4- Déclencher plus facilement des clauses de sauvegarde pour bloquer les importations lorsque le marché est jugé « beaucoup trop affecté ».

« Nos principaux concurrents ont une réelle politique sur le sucre : quotas aux USA, politique étalonnière au Brésil, prix minimum en Thaïlande et en Inde. Or, à Bruxelles, la politique commerciale vient à l’encontre de la politique agricole. Nous devons retrouver une gestion de marché », plaide Guillaume Gandon. Un souhait d’autant plus pressant que les planteurs français doivent composer avec un contexte économique morose, rappelle le vice-président de la CGB. « Depuis 2008, le soutien public à un betteravier est passé de 512 à 260 €/ha. Les charges ont quant à elle augmenté de plus de 30 % ces 5 dernières années, en parallèle de la volatilité des marchés et de l’ouverture massive des frontières. »

Yves Madre, président de Farm Europe : « Une inversion totale de la logique de la Pac »

Alors que le budget de la Pac post 2027 est annoncé autour de 300 Mrds €, en baisse de 20 % environ, Yves Madre s’inquiète de la philosophie promue par Bruxelles dans sa proposition. « Le P de Pac passe de politique à programme. C’est la porte ouverte à une inversion totale de la logique. La présidence danoise de l’UE doit proposer, lors du sommet européen du 18 décembre, un cofinancement par la Pac de 27 programmes. Cela ouvre la voie à de nouveaux coups de rabots. Un petit « C » dans la Pac est inadmissible, nous nous trompons de chemin. N’affaiblissons pas l’Europe dans la géopolitique actuelle. » Appelant l’UE à s’interroger sur ses importations, Yves Madre préconise également de faire preuve de vigilance sur les seuils et la rapidité de déclenchement des différents outils de gestion de marché prévus par Bruxelles. « Nous avons été très critiques envers l’UE mais qui aime bien châtie bien. L’Europe reste notre planche de salut. »

Brigitte Misonne, DG Agri / Commission Européenne : « Pour protéger les agriculteurs, nous devons avoir plus d’alliés »

Chargée de représenter la position de la Commission européenne face aux nombreuses critiques, Brigitte Misonne a défendu les choix opérés par l’institution. « 300 Mrds € sont réservés pour le revenu des agriculteurs. La Commission européenne est attachée à mettre un mur autour de ce budget, pour que personne d’autre ne puisse y puiser. 6,3 Mrds € sont par ailleurs prévus pour pouvoir réagir en cas de crise de marché. Ils doivent nous permettre d’utiliser tous les articles de l’organisation commune des marchés agricoles (OCM), dont des mesures exceptionnelles qui autorisent la Commission européenne à intervenir dans tous les cas. C’est une enveloppe également mise de côté pour l’agriculture. »

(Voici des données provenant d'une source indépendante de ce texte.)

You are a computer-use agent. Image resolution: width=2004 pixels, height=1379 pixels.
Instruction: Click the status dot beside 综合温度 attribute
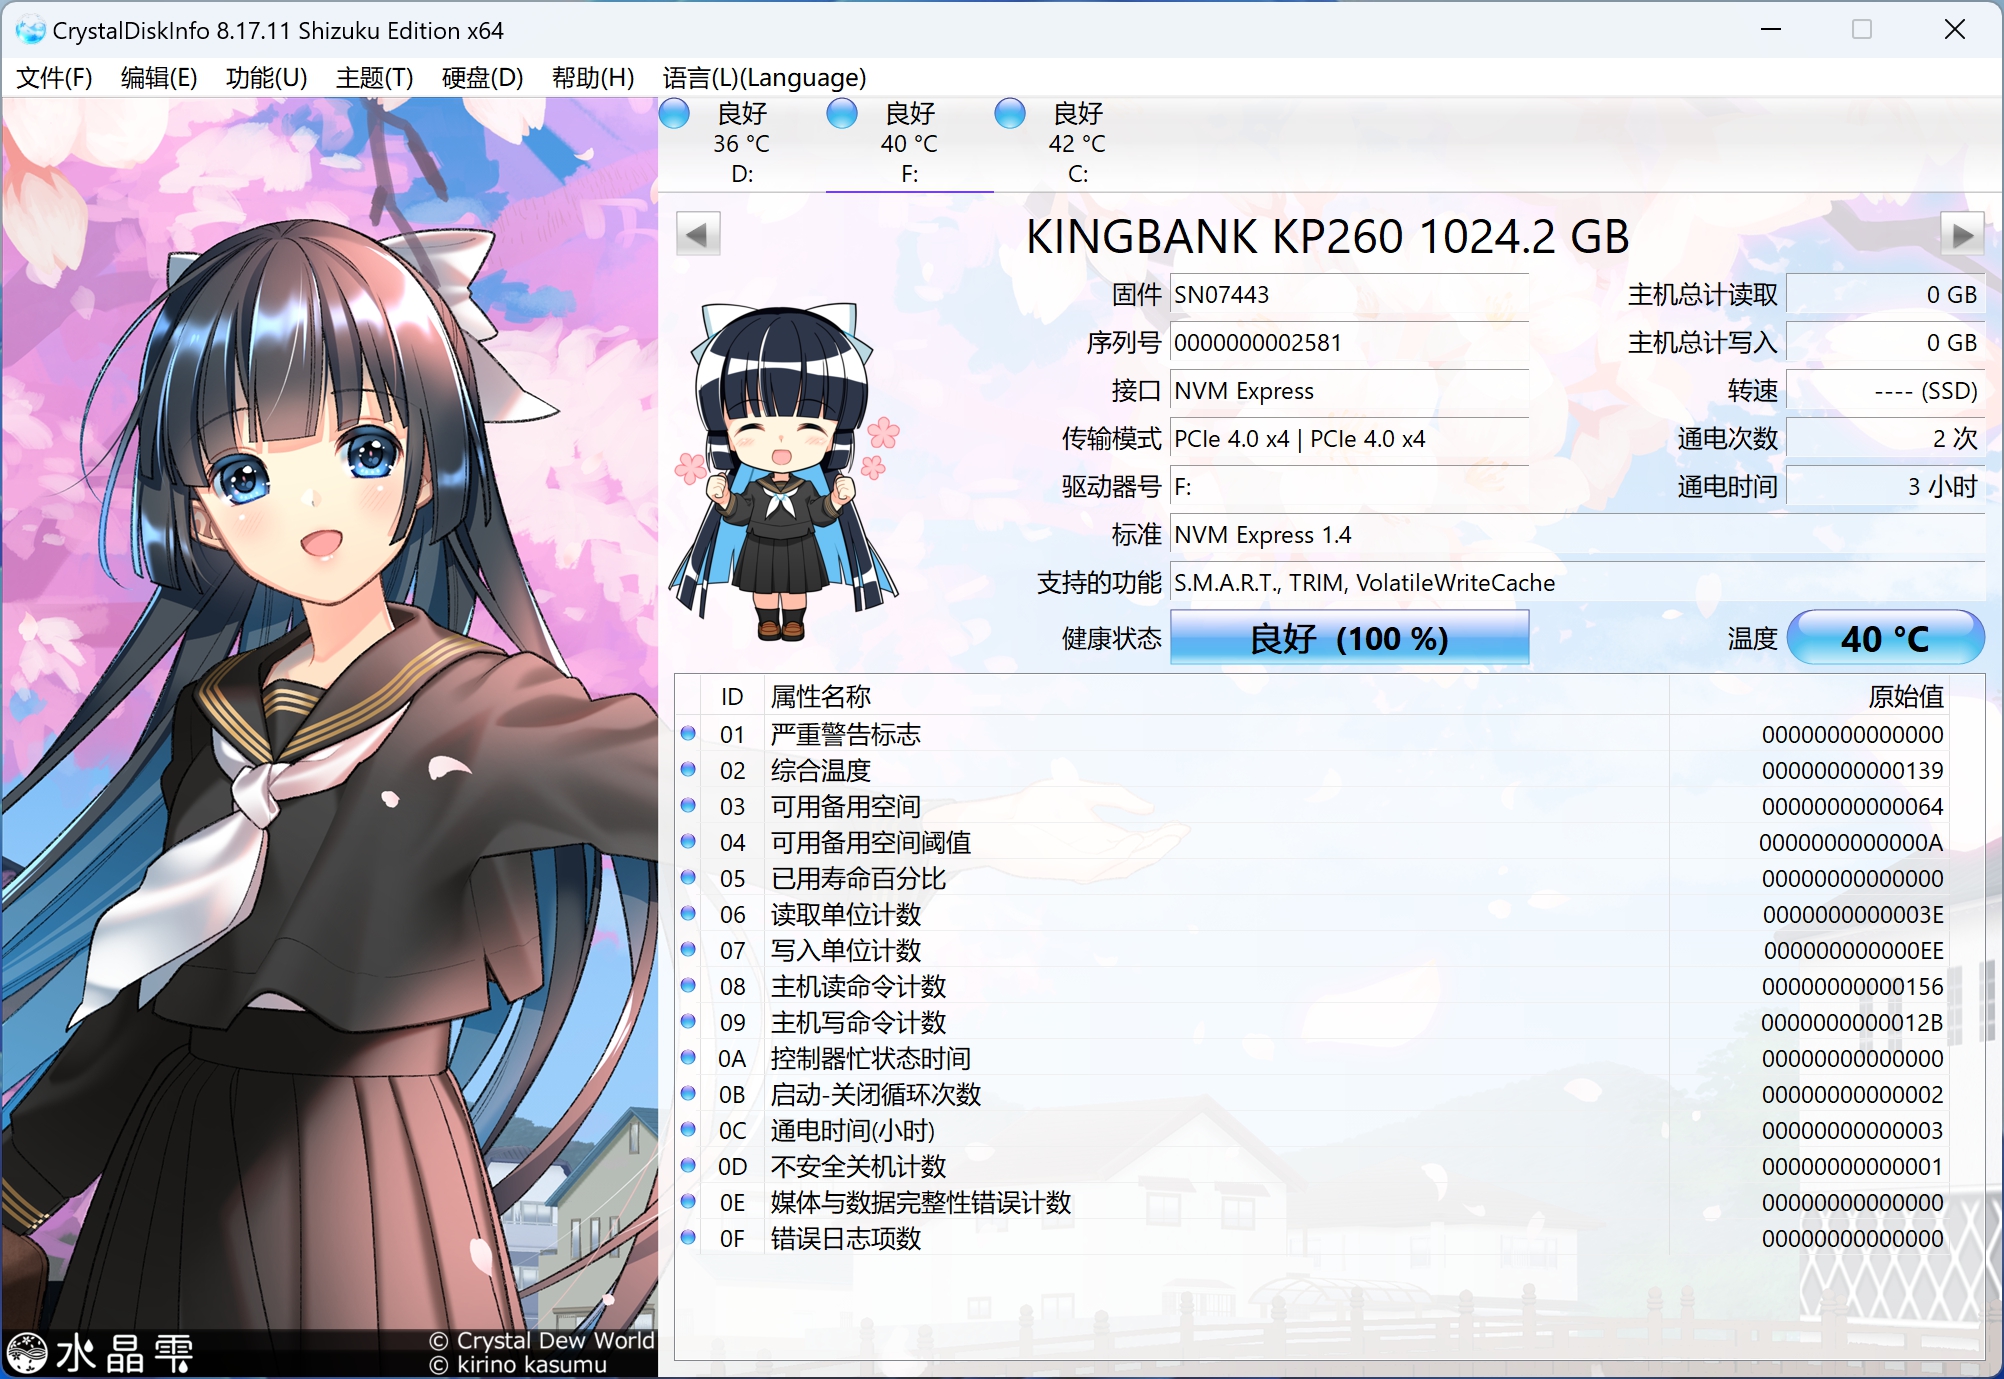click(689, 771)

Concernant la colère suscitée par les négociations en cours sur plusieurs accords de libre-échange, avec en tête de ligne celui du Mercosur, Brigitte Misonne défend l’idée selon laquelle « nous ne pouvons pas nous créer de nouveaux alliés sans avoir quelque chose à offrir », et que des mécanismes de protection des marchés sont mis en place. Interpelée par Olivier de Bohan, le président de Cristal Union présent dans la salle, sur la clause de sauvegarde avec le Pakistan, qui a mis trois ans à être activée, Brigitte Misonne défend, là aussi, un changement de contexte. « Le vent a tourné, nous œuvrons pour la mise en place de clauses automatiques et plus précises. »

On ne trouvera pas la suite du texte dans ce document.